Pharmacogenetics in the management of antipsychotic treatment

Genetic factors are likely to contribute to individual variations in treatment response and adverse drug effects. The aim of pharmacogenetics is to elucidate the hereditary differences and to create a personalized, efficacious and less harmful therapy.

According to the supposed mechanisms of drug action, several mutations in genes of receptors, degrading enzymes, or transport proteins have been investigated in relation to treatment response. Although some controversy exists, there is incidence that polymorphisms within genes of the serotoninergic and dopaminergic pathway (e.g 5-HT2A-and DRD3 receptors) may be involved in antipsychotic action.

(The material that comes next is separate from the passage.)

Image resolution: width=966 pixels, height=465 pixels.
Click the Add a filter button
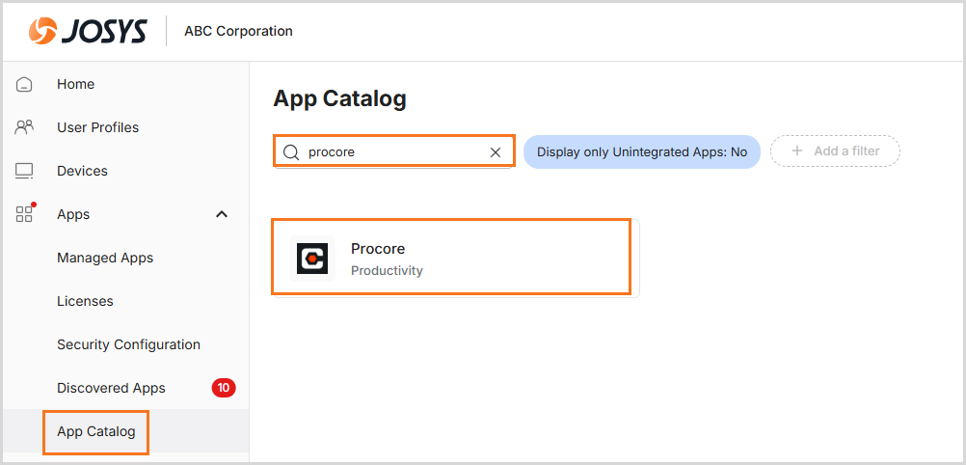point(835,151)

Concerning adverse effects, classically the EPMS have been considered as the most troublesome ones. For tardive dyskinesia associations were identified with variants in the DRD3 and 5HT2C receptors. Recently evidence emerged that with newer atypical drugs other serious adverse effects, as the metabolic syndrome, are of importance. So far association were reported between allele genetic variants in the promoter region of the 5-HT2C receptor gene and antipsychotic induced weight gain. Other factors, influencing the complete mechanisms of weight regulation, the lipid or glucose metabolism are currently under investigation.

Both, current knowledge and future investigation will contribute considerably in providing genetic markers to decide for a suitable drug and to improve the quality and efficacy of antipsychotic treatment.